Auction preview: World’s earliest Nobel Prize to be offered by Heritage

The world’s oldest Nobel Prize ever offered at auction—awarded in 1902 to revered German scholar Theodor Mommsen for Advancements in Literature—will be presented by Heritage Auctions this January in New York.

Awarded a year before his death, the early rare gold medal celebrated Mommsen’s contributions and research on ancient Roman civilizations, said Marc Emory, Director of Heritage Auctions’ European Operations. The Nobel Prize will cross the block at no reserve during Heritage’s annual World Coin Auction, which will be held Jan. 7-8 in conjunction with the New York International Numismatic Convention. The auction takes place at New York’s Hyatt at Grand Central Station.

“Since the first Nobel Prize gold medals were awarded in 1901, this is one of the earliest, if not the earliest Nobel Prize medals ever offered at public auction,” Emory said. “Not only is it rare for Nobel Prize gold medals to appear at auction, it is particularly important when one is bestowed on one of humanity’s greatest minds.”

MEDAL SPECIFICATIONS

By Swedish sculptor and engraver Erik Lindberg, the medal’s obverse depicts leftward facing portions of Alfred Nobel with his name in left field and birth and death years in Roman numerals behind the bust.

The reverse depicts the allegorical nature and science figures at centre. The top legend reads “INVENTAS · VITAM · IUVAT EXCOLUISSE · PER · ARTES” (taken from the sixth book, verse 663 of Virgil’s Aeneid, translated as “inventions enhance life which is beautified through art”) while the bottom legend reads “REG · ACAD · SCIENT · SUEC” (“The Royal Swedish Academy of Sciences”). The bottom panel reads “TH MOMMSEN / MCMII.”

This Uncirculated example described by auctioneers as “perfectly struck with satin-like surfaces” and “free of rim bruises with minor lustre grazes and a few minor instances of contact over both sides.”

FASCINATED WITH HISTORY

Mommsen spent his life fascinated with history, especially that of ancient Rome. His research remains the foundation of today’s knowledge of the ancient civilization. Considered “the greatest living master of the art of historical writing,” Mommsen’s greatest literature achievement was Römische Geschichte (History of Rome), a three-volume work published between 1854 and 1856, covering the history of the Roman Republic through Caesar’s dictatorship.

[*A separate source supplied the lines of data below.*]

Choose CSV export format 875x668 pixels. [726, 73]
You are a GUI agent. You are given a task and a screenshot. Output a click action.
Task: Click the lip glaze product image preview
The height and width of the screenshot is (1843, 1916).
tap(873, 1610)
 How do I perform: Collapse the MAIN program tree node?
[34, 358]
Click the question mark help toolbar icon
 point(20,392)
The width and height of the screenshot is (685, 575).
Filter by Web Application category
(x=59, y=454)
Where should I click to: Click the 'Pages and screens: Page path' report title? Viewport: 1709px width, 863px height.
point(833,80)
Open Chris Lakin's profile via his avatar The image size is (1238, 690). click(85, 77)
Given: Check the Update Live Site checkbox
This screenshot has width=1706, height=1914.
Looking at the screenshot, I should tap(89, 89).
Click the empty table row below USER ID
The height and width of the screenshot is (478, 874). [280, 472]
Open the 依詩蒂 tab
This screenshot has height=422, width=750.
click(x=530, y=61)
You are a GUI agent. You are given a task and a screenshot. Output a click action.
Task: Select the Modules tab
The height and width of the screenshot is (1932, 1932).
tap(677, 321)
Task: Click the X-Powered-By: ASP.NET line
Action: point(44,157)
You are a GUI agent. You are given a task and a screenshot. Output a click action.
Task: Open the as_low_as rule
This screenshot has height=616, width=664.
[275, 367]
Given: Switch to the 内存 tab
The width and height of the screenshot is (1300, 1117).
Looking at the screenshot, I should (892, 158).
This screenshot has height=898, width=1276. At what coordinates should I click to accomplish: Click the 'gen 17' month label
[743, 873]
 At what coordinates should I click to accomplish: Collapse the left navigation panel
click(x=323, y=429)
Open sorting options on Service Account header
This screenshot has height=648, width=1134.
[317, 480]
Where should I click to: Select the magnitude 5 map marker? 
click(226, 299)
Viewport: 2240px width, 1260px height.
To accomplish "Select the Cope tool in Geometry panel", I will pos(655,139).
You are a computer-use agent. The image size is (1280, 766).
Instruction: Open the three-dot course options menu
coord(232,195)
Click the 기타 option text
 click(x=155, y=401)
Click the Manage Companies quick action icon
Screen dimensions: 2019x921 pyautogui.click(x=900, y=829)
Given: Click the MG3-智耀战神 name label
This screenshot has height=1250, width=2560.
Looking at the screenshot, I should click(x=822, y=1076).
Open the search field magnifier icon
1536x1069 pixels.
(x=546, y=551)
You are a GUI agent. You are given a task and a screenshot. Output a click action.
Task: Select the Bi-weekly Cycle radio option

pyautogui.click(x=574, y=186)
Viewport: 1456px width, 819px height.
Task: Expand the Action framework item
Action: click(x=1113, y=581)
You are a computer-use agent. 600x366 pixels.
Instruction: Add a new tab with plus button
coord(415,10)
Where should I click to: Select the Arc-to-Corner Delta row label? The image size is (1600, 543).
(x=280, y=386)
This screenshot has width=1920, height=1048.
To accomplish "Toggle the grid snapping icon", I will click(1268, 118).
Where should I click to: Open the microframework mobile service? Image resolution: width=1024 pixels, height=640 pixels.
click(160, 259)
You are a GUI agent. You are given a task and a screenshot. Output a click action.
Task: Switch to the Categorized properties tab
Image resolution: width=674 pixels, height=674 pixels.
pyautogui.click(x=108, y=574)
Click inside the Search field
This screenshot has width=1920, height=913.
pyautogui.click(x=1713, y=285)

He published more than 1,500 works, had 16 children and even left U.S. humorist and author Mark Twain star struck when the two met in 1892.

“Mommsen also laid a critical groundwork in the sphere of Roman numismatics,” Emory said, “establishing the Zeitschrift für Numismatik—a journal devoted to Roman coinage whose publications have been cited extensively by The Roman Imperial Coinage, the chief reference in the field. He also published publishing the fundamental Über das Römischen Münzwesens (History of the Roman Coinage), which helped form the foundations of the modern study of numismatics.”

OTHER NOBEL PRIZES SOLD BY HERITAGE

Heritage Auctions has sold several Nobel Prize gold medals in recent years, achieving more than $2.2 million USD for Francis H. C. Crick’s Nobel Prize Medal and Nobel Diploma awarded for discoveries in human DNA.

Additional medals have realized six-figures auction values, including Francis Peyton Rous’s 1966 Nobel Medal for Medicine, which sold for $461,000 USD; Georg Wittig’s 1979 Nobel Prize Medal in Chemistry, which sold for $274,000 USD; and Walther Bothe’s Nobel Prize for Advancements in Physics, which sold for $129,500 USD.